Excerpted text:
An optical wave guide is a structure that "guides" a light wave by constraining it to travel along a certain desired path.  If the transverse dimensions of the guide are much larger than the wavelength of the guided light, then we can explain how the optical waveguide works using geometrical optics and total internal reflection.

A wave guide traps light by surrounding a guiding region, called the core, made from a material with index of refraction n_core, with a material called the cladding, made from a material with index of refraction n_cladding < n_core.
Light entering is trapped as long as sinθ > n_cladding/n_ncore.

Light can be guided by planar or rectangular wave guides, or by optical fibers.

An optical fiber consists of three concentric elements, the core, the cladding and the outer coating, often called the buffer.  The core is usually made of glass or plastic.  The core is the light-carrying portion of the fiber.  The cladding surrounds the core.  The cladding is made of a material with a slightly lower index of refraction than the core.  This difference in the indices causes total internal reflection to occur at the core-cladding boundary along the length of the fiber.  Light is transmitted down the fiber and does not escape through the sides of the fiber.

• Fiber Optic Core:
  • the inner light-carrying member with a high index of refraction.
• Cladding:
  • the middle layer, which serves to confine the light to the core.  It has a lower index of refraction.
• Buffer:
  • the outer layer, which serves as a "shock absorber" to protect the core and cladding from damage.  The coating usually comprises one or more coats of a plastic material to protect the fiber from the physical environment.  Sometimes metallic sheaths are added to the coating for further physical protection.

Work instructions:
1. According to the passage on optical waveguides, what materials is the core of an optical fiber usually made of?
2. Extend the passage on optical waveguides with a new part that begins after its final sentence.

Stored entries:

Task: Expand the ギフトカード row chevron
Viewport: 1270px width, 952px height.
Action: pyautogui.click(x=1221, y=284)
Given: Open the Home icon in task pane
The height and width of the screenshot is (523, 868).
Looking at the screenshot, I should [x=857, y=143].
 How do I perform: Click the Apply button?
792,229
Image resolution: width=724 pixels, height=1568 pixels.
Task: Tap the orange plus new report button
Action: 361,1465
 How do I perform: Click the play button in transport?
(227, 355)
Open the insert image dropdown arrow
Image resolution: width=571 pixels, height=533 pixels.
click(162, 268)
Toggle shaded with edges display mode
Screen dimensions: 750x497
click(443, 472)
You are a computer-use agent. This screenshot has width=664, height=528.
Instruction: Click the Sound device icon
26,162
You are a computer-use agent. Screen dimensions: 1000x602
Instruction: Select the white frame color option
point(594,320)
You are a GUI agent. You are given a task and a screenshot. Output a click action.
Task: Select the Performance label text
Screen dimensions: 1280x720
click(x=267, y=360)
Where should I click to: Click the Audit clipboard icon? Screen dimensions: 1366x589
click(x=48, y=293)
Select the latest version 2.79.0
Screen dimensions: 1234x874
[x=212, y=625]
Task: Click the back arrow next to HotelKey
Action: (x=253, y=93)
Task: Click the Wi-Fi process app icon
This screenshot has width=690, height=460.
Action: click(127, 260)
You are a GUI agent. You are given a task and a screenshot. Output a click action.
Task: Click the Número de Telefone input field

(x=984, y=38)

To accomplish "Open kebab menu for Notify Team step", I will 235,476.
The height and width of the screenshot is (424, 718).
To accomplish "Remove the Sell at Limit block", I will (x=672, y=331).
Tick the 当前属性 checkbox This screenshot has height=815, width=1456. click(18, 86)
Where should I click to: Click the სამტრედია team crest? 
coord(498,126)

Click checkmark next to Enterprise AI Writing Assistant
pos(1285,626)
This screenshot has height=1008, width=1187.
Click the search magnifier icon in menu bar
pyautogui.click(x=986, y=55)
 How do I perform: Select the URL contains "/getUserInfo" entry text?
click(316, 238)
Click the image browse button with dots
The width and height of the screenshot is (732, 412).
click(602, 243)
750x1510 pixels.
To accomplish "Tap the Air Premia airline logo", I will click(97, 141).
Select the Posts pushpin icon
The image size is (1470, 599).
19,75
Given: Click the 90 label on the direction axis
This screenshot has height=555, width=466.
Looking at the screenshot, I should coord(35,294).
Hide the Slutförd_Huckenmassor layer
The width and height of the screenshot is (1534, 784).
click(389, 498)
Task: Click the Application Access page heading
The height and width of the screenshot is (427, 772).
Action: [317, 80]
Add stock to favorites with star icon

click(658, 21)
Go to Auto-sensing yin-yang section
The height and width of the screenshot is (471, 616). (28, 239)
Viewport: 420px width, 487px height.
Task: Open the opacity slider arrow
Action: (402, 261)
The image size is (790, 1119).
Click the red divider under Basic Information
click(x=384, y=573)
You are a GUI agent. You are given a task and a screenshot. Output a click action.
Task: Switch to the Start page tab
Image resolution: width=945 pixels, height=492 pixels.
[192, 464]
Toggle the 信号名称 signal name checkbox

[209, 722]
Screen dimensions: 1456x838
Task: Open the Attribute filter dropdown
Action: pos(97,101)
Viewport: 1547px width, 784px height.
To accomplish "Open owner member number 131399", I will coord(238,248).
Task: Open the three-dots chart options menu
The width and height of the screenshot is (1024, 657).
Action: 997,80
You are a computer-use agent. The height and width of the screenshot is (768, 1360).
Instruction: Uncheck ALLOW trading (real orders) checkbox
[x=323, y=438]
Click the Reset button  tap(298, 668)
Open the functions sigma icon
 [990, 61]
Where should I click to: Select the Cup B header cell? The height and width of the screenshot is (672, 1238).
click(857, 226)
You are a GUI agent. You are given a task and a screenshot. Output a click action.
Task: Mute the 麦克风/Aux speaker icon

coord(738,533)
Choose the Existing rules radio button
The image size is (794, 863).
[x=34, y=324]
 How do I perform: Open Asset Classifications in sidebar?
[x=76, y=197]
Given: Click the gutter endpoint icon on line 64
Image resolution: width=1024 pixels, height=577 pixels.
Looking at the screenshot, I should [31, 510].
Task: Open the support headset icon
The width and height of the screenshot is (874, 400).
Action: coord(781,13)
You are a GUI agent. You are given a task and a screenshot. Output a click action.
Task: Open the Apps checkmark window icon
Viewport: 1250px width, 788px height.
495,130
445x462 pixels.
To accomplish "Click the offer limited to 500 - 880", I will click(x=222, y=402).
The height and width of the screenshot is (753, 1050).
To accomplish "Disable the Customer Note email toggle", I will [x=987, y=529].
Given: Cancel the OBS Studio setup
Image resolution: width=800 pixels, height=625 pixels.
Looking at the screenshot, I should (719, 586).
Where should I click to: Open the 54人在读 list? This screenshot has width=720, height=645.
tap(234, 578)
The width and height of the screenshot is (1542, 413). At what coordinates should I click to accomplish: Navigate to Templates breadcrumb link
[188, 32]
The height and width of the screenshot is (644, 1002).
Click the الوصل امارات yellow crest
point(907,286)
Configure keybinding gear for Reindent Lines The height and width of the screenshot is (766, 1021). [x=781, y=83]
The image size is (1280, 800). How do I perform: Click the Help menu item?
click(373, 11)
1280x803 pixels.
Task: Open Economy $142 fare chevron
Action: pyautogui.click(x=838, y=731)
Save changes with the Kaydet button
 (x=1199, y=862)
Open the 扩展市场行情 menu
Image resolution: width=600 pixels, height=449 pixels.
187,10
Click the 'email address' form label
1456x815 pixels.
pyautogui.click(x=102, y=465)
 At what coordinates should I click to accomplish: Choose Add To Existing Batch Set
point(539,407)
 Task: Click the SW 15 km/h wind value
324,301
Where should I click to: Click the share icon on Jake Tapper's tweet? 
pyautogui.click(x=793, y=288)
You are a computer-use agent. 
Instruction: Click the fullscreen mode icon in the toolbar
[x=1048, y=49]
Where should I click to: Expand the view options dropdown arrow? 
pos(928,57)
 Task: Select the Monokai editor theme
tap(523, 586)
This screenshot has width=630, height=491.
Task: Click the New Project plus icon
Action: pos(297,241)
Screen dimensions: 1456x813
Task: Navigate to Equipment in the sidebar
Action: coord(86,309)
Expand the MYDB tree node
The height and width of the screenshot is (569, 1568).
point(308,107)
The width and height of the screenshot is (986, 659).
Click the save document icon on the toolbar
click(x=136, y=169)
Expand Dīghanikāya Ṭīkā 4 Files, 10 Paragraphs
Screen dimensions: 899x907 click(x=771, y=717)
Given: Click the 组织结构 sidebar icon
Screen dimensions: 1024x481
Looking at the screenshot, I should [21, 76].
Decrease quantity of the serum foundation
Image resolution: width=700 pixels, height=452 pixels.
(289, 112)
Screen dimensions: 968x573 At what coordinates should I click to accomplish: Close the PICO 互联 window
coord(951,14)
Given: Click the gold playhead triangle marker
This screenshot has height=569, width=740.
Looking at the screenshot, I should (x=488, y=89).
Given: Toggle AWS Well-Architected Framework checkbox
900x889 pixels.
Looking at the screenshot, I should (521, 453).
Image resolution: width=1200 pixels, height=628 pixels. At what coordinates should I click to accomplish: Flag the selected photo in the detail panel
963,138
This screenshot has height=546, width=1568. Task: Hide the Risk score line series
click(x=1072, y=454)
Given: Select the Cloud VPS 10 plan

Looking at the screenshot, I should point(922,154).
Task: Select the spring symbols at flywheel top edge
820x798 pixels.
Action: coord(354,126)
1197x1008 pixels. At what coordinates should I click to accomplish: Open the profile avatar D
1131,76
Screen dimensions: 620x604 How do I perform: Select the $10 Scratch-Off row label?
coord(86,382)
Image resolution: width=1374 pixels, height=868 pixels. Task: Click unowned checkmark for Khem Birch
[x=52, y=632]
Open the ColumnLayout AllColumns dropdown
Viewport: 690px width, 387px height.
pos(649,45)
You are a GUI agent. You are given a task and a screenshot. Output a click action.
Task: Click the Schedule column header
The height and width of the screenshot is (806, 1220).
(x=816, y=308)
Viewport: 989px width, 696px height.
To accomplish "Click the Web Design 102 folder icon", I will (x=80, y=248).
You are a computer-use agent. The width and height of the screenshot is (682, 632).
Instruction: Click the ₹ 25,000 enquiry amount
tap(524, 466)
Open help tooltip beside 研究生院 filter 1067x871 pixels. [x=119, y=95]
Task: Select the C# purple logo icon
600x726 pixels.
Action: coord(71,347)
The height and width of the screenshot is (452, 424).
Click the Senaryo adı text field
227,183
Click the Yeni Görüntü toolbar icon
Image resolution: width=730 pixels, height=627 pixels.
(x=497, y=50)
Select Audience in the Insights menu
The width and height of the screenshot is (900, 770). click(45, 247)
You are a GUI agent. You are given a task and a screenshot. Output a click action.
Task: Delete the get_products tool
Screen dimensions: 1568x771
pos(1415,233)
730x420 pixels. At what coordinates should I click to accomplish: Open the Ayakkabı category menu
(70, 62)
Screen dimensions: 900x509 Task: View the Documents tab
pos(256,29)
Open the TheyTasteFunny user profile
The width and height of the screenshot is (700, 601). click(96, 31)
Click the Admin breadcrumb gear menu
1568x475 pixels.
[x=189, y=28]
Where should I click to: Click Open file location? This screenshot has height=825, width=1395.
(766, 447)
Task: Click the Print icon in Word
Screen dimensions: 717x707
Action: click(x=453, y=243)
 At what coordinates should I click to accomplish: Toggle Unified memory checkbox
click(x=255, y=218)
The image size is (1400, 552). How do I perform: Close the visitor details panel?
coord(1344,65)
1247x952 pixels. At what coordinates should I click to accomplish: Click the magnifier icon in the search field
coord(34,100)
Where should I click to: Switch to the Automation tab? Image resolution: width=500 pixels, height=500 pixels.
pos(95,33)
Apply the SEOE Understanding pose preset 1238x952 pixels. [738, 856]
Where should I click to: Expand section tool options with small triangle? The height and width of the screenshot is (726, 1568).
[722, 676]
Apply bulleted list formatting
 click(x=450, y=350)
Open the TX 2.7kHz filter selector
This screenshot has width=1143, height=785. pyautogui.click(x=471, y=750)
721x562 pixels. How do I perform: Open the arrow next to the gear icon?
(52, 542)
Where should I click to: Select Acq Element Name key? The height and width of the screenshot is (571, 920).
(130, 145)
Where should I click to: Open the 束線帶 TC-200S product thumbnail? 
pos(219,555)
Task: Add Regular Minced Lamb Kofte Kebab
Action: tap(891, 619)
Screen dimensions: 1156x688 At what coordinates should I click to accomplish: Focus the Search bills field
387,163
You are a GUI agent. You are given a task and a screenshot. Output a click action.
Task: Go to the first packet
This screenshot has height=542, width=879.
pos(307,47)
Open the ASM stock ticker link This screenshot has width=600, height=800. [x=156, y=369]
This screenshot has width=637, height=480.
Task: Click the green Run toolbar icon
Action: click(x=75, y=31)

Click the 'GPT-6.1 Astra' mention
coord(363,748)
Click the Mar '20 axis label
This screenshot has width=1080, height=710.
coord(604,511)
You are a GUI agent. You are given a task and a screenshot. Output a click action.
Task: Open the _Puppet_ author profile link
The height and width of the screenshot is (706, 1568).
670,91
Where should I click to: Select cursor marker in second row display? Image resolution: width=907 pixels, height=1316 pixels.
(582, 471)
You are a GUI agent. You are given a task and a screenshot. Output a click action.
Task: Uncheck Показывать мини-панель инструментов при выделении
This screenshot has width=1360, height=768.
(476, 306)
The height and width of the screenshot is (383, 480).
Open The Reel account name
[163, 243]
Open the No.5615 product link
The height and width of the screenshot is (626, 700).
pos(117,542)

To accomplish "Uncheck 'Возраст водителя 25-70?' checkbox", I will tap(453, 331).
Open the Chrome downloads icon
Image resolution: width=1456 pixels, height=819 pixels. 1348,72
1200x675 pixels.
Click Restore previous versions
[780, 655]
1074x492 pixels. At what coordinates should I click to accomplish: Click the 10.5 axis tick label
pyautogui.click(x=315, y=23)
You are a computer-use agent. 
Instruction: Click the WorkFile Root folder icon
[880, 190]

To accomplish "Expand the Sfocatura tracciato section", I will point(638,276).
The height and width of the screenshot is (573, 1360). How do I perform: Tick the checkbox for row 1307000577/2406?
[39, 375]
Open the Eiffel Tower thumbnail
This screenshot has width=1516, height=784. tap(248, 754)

Responses per task:
1. Glass or plastic.

2.
Light injected into the fiber optic core and striking the core-to-cladding interface at an angle greater than the critical angle is reflected back into the core.  Since the angles of incidence and reflection are equal, the light ray continues to zigzag down the length of the fiber.  The light is trapped within the core.  Light striking the interface at less than the critical angle passes into the cladding and is lost.

Fibers for which the refractive index of the core is a constant and the index changes abruptly at the core-cladding interface are called step-index fibers.

Step-index fibers are available with core diameters of 100 μm to 1000 μm.  They are well suited to applications requiring high-power densities, such as delivering laser power for medical and industrial applications.

Multimode step-index fibers trap light with many different entrance angles, each mode in a step-index multimode fiber is associated with a different entrance angle.  Each mode therefore travels along a different path through the fiber.  Different propagating modes have different velocities.  As an optical pulse travels down a multimode fiber, the pulse begins to spread.  Pulses that enter well separated from each other will eventually overlap each other.  This limits the distance over which the fiber can transport data.  Multimode step-index fibers are not well suited for data transport and communications.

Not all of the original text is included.